Running sa-update will correct this. New rules are downloaded to /var/lib/spamassassin/3.002005/updates_spamassassin_org/ and these don't include the open-whois.org stuff. In Red Hat Enterprise Linux 5, we do have a cron job to run sa-update, but it is not enabled by default, so users who are impacted by this issue have the option of running sa-update to get the updated rules in the event that an update is not provided. I presume that the .cf files in /var/lib/spamassassin/... will override the defaults in /usr/share/spamassassin/. Can someone verify this (I don't use spamassassin myself so I'm not sure how to test it quickly). Thanks.
Resolving as CLOSED CURRENTRELEASE, since 3.3.0 and up (including 3.3.1 which is in all current versions of Fedora) do not have these rules. Running sa-update on any 3.2.x versions will remove it also.
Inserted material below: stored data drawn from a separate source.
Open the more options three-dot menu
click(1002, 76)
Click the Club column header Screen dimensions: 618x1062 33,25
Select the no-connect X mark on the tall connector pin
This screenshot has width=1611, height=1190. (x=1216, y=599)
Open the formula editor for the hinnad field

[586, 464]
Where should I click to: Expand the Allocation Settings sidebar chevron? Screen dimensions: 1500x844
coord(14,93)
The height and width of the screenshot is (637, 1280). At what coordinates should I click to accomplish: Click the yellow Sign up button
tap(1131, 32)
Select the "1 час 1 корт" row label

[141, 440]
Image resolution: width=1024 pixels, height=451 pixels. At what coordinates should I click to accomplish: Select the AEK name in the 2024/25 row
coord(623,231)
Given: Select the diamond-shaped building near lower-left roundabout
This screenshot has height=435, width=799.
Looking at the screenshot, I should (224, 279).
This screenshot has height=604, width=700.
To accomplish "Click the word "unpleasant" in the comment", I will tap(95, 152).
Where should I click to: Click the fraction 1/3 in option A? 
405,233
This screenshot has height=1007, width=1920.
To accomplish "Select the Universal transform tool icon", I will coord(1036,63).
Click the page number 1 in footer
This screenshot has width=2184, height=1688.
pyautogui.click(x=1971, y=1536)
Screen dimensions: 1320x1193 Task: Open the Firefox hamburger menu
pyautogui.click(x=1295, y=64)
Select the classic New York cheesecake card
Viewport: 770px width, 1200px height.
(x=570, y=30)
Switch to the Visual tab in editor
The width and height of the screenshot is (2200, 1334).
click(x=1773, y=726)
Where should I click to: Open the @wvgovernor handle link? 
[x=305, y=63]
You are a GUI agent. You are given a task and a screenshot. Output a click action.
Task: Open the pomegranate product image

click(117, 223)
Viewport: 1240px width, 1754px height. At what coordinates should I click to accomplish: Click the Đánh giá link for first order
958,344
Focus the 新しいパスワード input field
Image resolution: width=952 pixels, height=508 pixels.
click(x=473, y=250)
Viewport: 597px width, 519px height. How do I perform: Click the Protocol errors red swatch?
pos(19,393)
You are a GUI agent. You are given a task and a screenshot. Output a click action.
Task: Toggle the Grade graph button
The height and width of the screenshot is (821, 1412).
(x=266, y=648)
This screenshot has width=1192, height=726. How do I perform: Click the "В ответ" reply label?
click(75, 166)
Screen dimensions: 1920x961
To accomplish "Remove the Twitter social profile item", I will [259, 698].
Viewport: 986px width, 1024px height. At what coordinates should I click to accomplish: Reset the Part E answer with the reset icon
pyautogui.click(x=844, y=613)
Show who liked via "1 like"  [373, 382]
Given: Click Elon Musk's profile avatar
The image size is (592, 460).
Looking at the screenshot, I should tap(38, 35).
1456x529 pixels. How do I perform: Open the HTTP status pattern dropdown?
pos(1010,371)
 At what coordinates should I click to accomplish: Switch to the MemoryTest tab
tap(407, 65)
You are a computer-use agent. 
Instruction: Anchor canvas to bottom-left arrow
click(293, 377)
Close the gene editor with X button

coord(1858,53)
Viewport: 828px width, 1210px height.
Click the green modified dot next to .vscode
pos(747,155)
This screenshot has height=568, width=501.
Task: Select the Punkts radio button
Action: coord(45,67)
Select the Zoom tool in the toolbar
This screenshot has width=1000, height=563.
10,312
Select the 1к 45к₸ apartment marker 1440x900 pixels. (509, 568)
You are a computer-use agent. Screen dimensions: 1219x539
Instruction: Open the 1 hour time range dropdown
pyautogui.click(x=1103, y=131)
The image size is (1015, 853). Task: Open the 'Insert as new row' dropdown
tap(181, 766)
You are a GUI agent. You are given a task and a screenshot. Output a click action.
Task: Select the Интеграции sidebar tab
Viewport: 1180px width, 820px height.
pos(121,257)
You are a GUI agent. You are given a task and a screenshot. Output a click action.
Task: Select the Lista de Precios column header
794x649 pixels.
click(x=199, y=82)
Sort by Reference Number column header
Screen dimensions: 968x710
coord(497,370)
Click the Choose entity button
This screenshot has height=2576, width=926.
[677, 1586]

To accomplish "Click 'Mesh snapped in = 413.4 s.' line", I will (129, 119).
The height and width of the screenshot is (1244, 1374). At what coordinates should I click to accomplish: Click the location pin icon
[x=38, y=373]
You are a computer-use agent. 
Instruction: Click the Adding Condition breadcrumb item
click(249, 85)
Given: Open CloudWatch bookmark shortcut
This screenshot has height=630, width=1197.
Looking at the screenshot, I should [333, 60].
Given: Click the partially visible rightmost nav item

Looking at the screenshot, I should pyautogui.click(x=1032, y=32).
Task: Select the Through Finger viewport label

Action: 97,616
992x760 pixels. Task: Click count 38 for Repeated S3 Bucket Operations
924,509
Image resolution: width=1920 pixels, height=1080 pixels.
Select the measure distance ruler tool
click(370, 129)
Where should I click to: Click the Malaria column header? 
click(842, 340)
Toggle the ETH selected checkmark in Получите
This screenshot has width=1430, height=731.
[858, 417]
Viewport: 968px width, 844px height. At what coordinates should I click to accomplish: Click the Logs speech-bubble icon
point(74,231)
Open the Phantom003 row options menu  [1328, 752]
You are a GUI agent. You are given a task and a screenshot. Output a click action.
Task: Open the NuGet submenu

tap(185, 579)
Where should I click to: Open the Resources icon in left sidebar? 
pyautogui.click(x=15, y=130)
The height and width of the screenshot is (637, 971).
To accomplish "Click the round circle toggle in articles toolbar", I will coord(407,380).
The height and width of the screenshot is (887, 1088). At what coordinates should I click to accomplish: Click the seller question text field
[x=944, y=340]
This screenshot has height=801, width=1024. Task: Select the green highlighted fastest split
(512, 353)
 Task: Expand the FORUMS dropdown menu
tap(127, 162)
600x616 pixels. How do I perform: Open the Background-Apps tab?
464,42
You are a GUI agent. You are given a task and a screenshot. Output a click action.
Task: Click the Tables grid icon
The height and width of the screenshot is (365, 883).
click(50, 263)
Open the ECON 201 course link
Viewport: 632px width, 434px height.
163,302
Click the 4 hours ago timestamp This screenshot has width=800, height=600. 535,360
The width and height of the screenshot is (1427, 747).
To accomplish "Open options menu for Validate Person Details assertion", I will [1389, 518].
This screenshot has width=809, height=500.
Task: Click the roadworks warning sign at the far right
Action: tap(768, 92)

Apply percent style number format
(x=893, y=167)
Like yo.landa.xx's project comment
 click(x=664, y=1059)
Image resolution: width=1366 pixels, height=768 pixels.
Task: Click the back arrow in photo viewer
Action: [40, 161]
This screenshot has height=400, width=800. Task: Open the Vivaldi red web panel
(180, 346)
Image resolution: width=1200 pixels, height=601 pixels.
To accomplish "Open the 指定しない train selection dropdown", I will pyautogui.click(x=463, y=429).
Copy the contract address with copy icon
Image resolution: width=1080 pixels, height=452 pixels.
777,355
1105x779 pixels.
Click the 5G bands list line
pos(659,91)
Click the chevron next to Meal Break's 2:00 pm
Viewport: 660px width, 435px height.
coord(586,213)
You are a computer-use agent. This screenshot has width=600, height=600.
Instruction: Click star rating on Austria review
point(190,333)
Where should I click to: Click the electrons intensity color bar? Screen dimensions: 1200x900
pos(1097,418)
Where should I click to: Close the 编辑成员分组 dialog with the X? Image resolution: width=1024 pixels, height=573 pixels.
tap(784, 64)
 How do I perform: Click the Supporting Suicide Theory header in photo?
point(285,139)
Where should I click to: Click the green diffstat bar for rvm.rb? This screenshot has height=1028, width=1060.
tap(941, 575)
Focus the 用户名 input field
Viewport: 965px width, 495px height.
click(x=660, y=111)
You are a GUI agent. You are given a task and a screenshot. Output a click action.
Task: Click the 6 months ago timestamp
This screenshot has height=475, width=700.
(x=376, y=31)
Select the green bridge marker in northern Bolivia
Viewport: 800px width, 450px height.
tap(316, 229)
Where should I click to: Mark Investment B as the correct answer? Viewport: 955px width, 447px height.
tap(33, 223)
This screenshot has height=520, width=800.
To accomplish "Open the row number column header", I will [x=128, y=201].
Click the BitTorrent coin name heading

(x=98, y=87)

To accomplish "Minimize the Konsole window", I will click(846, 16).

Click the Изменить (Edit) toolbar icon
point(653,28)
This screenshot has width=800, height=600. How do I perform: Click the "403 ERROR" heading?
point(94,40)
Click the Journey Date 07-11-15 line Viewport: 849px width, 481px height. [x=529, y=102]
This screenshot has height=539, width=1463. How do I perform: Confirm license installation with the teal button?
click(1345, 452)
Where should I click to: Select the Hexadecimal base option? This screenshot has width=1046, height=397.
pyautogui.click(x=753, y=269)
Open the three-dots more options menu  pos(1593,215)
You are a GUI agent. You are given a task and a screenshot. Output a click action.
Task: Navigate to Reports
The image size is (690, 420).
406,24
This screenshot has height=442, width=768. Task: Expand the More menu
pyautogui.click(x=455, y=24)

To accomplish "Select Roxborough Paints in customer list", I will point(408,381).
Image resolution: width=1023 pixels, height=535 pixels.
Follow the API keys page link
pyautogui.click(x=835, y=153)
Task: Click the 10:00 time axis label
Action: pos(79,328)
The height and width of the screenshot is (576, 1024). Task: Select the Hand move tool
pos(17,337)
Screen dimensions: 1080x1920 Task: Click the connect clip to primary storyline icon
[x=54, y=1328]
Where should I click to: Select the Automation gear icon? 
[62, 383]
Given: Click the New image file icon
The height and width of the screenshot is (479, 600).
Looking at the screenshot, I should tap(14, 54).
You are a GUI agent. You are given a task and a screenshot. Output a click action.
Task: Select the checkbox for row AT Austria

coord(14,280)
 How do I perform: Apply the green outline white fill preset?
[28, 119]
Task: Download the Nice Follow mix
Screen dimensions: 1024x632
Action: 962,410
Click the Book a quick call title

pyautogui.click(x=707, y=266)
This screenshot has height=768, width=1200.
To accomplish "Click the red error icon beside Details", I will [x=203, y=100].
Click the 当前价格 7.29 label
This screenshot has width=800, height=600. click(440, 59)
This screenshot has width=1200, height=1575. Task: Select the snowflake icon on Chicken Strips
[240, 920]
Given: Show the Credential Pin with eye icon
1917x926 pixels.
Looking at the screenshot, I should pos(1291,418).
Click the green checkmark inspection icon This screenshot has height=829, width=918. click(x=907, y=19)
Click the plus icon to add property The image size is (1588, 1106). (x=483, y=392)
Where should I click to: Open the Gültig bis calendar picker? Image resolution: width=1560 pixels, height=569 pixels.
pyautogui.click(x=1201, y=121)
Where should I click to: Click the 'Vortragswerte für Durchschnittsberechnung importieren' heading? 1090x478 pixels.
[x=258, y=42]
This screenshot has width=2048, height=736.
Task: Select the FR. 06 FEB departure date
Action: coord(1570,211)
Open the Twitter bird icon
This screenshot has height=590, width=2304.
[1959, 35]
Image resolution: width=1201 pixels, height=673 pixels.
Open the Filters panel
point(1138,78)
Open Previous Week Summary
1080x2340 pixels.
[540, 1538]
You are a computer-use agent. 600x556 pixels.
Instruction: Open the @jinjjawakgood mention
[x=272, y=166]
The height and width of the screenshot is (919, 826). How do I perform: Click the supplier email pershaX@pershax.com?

(In reply to comment #2) > Running sa-update will correct this. New rules are downloaded to > /var/lib/spamassassin/3.002005/updates_spamassassin_org/ and these don't > include the open-whois.org stuff. In Red Hat Enterprise Linux 5, we do have a > cron job to run sa-update, but it is not enabled by default, so users who are > impacted by this issue have the option of running sa-update to get the updated > rules in the event that an update is not provided. Users running spamassassin on RHEL-4 or RHEL-5 need to use sa-update anyway to get newer rules. Otherwise, all their mails will by hit by year 2010 bug of the FH_DATE_PAST_20XX rule: https://issues.apache.org/SpamAssassin/show_bug.cgi?id=6269 which adds 3.4 points by default. All DNS BL requests to bl.open-whois.org seem to returned "listed in BL" as reply. So the package rules are not really usable today and need to be sa-updated. There's an existing request to update to newer 3.3.x to make benefit of newer rules that are not provided for 3.2.x - see bug #601948.